In the train station waiting room, I notice one of my primary school teachers who was also the mother of a boy in my class who I had a crush on for a time. I don’t say anything, not sure if she would recognise me now and feeling not very chatty anyway. On the train, in Stevenage, I see the headquarters of the company that catered my secondary school that we all used to make jokes about. At Marylebone station, I meet (on purpose) a secondary school friend of 9 years, Victoria, and we get on the same train we used to take to get to school. We are meeting another school friend, Ellani, and spending 48 hours together, including attendance of a school-organized reunion-type event—my idea because of all of my recent school-self-thinking.
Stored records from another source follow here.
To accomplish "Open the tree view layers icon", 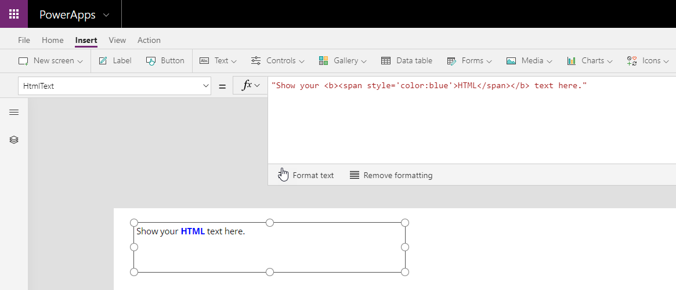I will tap(14, 140).
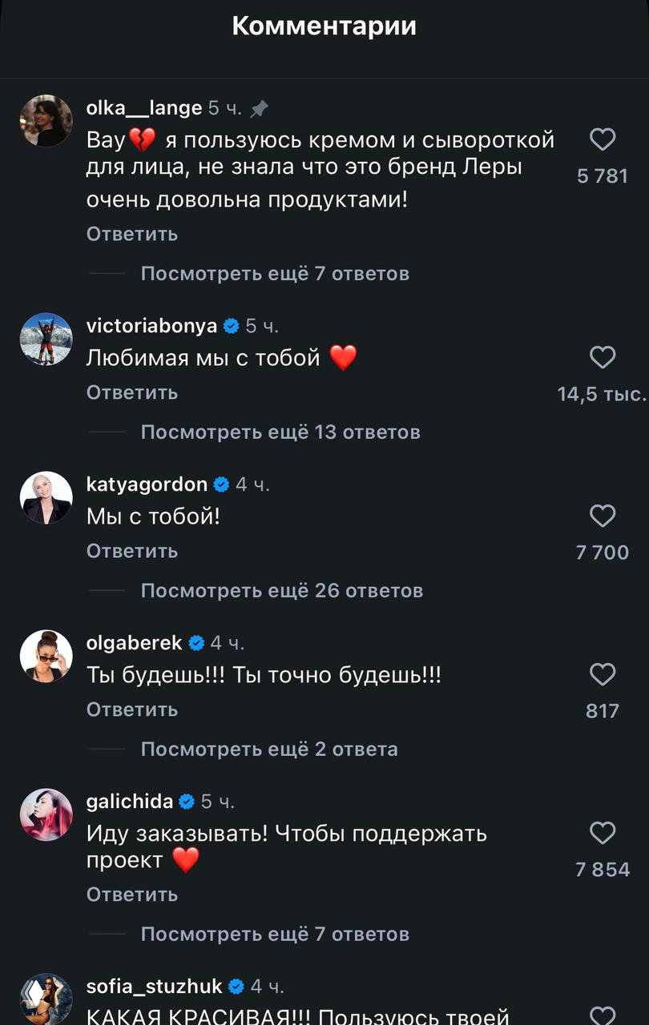Like the pinned comment by olka__lange

(603, 139)
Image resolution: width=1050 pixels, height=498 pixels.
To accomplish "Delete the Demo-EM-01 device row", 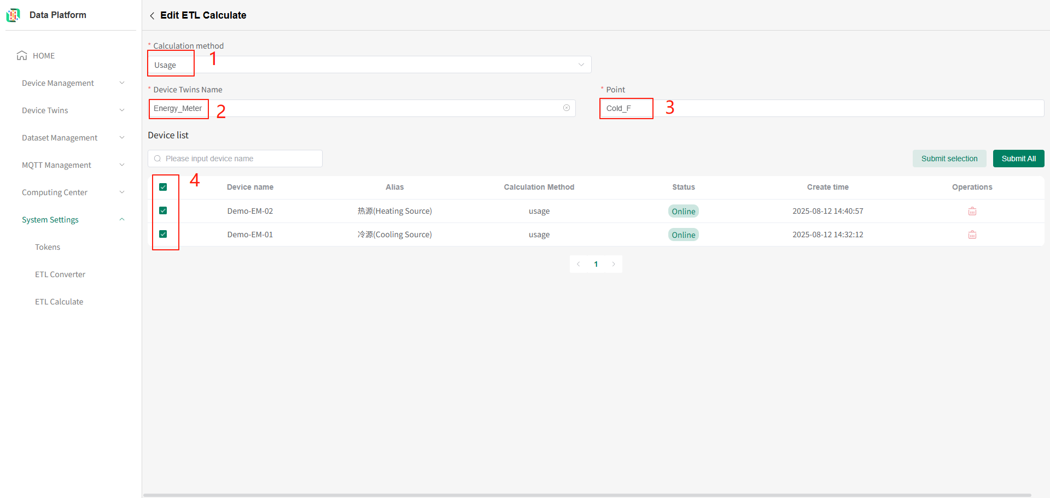I will point(972,235).
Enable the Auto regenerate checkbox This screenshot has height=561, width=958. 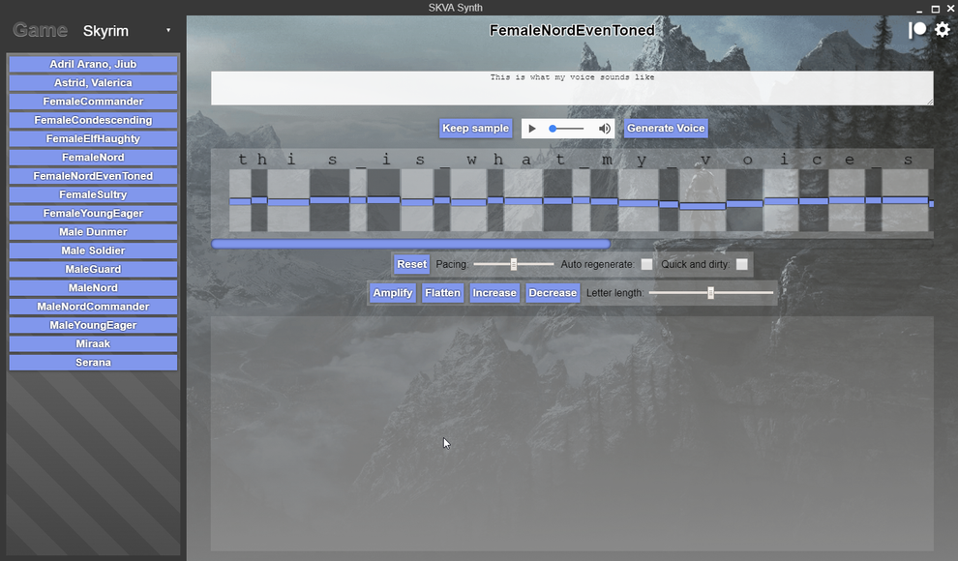pyautogui.click(x=646, y=264)
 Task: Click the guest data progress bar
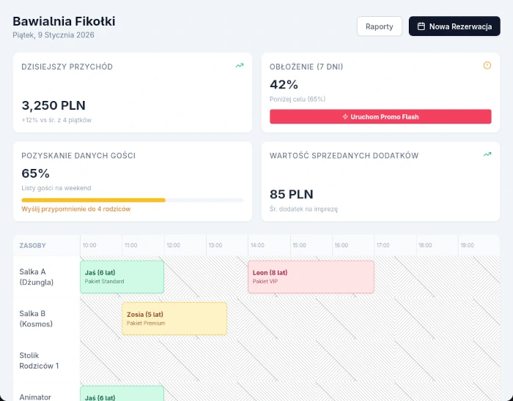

To get into the reminiscent mood, we listen to the same party playlist and drink the same awful drinks we used to at school (Koppaberg strawberry & lime). The next day, we take the same walk down from the train station through the same underpass and walk through the same campus and see the same classrooms and have the same snack (BEAR Yo Yo fruit rolls) see some of the same people. The politics are also the same, the headmistress mentions the threat of a Labour government to private schools and there are plentiful posters for the Conservative candidate in the school mock-election (none for any other parties). Afterwards, we go to the same pub and then, for dinner, the same restaurant. When we get home, we watch Love Island which we used to watch obsessively in our common room. We spend the whole time talking and not just about the past. It is all delightful and less creepy than it sounds.
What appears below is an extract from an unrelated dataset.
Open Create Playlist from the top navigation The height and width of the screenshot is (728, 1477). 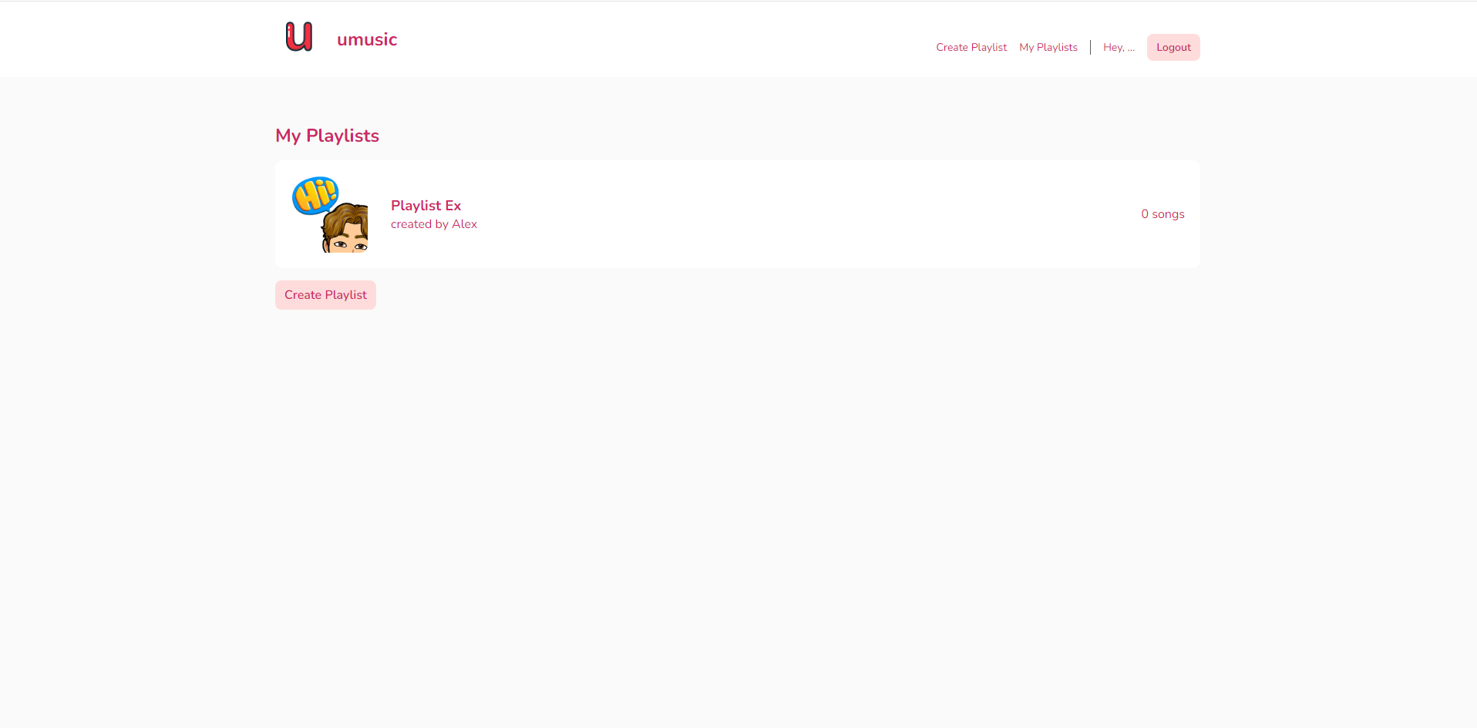[x=971, y=47]
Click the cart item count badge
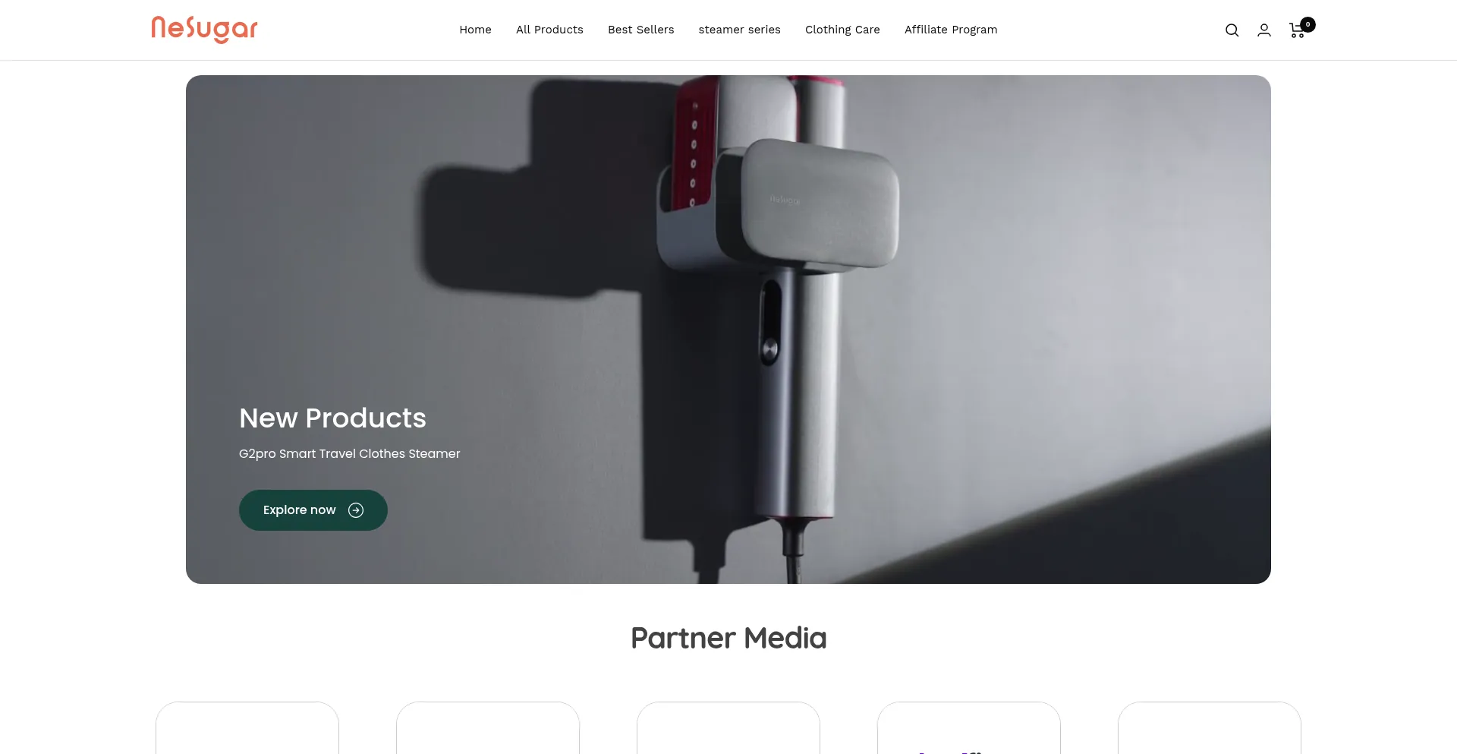The image size is (1457, 754). click(1308, 24)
It is A-Level season, Ellani’s sister is revising in the library and I can see the classrooms set up for exams, looking terrifying. I don’t see that many people I know very well, but faces and names are familiar and looks and smiles are exchanged. The school event is shared between anyone who has graduated and wants to come, so the population is a lot older than us and we have lunch in a marquee seated at a table with some ex school staff, who cared about teaching/pastoral care so much that they came back. They keep getting more rosé and more giggly and one reminds me that they, as oppposed to us, are the ‘old guard.’ Despite being out of school and feeling very grown up and moved on in life, I’m still only a few years away from those years and have a lot of changes and future whatevers ahead of me, which is amazing.
On my way back to Cambridge, there is a rail replacement bus from Royston for the final leg. I get in a van with maybe 6 other people, riding shotgun. I got to skip the line because I was the first person after about 20 who was travelling alone and therefore could fit. It is very intimate, as we ride in this small-ish taxi together and listen to Radio 2 Midlands and I get to control the window height on my side. We pass one cyclist who has parked his bike and walked into a poppy field to take pictures on his camera. We also pass a bicycle made for two, with two riders. These are not anything, but I enjoyed them. And those are all the reflections I feel like giving.